A spokeswoman for CVS said they saw a “sharp increase” in sales immediately after the ruling, triggering the limit.
But now that sales are back to ‘normal’, they are in the process of lifting the restriction.
They added: “We still have an ample supply of emergency contraceptives to meet customer needs.”
Rite Aid also has Plan B pills available for $47.49 each and Option 2 pills for $32.99 each.
Walgreens said it was still able to meet “in-store demand” and was “working” to restock its online inventory. The pharmacy did not say when the home delivery pills were sold out.
Other pharmacies, including Walmart, have yet to place restrictions on the sale of “morning after” pills.
It’s because women rush to stock up on abortion pills and birth control for fear that access could be banned.
Last week, Clarence Thomas, the court’s longest-serving judge, warned that they could “rethink” rulings on access to birth control, suggesting that the right to the “morning after” pill could also be in jeopardy.
This has caused panic in many circles, with women now rushing to replenish their supply.
In the days since Roe v Wade was overturned, some clinics say their appointments have quadrupled since the Roe v Wade ruling.
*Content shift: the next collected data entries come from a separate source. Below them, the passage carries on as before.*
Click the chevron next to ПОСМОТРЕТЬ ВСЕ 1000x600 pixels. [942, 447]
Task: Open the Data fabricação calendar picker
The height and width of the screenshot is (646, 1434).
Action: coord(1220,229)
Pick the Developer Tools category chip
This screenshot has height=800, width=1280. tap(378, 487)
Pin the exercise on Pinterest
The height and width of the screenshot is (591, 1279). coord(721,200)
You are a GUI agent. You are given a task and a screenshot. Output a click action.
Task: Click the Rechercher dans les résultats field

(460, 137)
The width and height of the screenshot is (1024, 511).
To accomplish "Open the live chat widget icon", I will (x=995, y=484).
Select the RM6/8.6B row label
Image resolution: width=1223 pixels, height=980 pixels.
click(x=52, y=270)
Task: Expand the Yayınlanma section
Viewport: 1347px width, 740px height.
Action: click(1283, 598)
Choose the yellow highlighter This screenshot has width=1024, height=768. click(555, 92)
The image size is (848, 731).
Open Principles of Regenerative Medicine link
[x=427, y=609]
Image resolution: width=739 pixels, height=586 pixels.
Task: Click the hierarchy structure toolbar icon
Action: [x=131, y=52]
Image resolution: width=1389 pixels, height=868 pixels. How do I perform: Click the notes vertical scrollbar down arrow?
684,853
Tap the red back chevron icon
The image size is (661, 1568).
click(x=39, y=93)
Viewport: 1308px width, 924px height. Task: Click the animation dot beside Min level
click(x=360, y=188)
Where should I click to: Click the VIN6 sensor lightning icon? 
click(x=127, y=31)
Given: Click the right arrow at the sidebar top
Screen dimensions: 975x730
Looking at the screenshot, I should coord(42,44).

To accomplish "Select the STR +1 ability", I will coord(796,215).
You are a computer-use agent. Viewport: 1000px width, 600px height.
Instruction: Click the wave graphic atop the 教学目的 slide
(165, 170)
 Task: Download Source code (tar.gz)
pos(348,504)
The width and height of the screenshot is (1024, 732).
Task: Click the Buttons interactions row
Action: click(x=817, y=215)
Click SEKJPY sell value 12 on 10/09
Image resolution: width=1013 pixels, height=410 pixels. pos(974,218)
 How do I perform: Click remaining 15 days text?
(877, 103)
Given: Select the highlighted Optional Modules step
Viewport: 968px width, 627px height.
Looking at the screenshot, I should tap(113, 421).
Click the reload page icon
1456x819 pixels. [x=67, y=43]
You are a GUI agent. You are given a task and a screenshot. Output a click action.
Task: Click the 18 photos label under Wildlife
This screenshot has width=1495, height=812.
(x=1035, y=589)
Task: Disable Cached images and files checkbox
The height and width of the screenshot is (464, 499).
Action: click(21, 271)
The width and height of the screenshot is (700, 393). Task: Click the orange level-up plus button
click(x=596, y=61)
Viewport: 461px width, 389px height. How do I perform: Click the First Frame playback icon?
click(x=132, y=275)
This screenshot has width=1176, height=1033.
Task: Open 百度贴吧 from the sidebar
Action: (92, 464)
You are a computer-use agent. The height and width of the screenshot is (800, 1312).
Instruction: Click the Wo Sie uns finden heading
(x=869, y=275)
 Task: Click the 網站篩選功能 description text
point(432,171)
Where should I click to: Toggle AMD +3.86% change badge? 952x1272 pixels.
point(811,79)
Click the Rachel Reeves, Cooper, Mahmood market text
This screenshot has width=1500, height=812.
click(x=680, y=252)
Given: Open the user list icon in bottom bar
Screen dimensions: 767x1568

Abortion organization Planned Parenthood Southeast, in Atlanta, Georgia, also says they’ve dealt with a surge of women wanting to know how many pills are available.
But amid the buzz, many are being urged not to completely empty the shelves of abortion pills to ensure they remain available to women who need them now.
Abortion pills are expected to become the focus of many legal battles in the states to ban abortion.
So far, 13 states have already passed new laws, with Alabama, Arkansas, Kentucky, Louisiana and Missouri banning them entirely, with no exceptions for rape or incest.
In a statement on its website, Just The Pill said it is “undaunted by the Supreme Court’s decision and will continue to provide care to the people who need it most.” We’re here for you.
‘In Minnesota, Montana, Wyoming and Colorado you can still come to us. Let us know if you need help with travel arrangements and costs.’
Drug-induced abortion is still allowed by the Food and Drug Administration for the first 10 weeks of pregnancy.
It requires a woman to take two drugs 24 to 48 hours apart to cause contractions similar to a miscarriage that expels the fetus and causes heavy bleeding.
Medication is cheaper and more invasive, and the pills can be shipped to your home, meaning it’s a common choice for women who choose to have an abortion.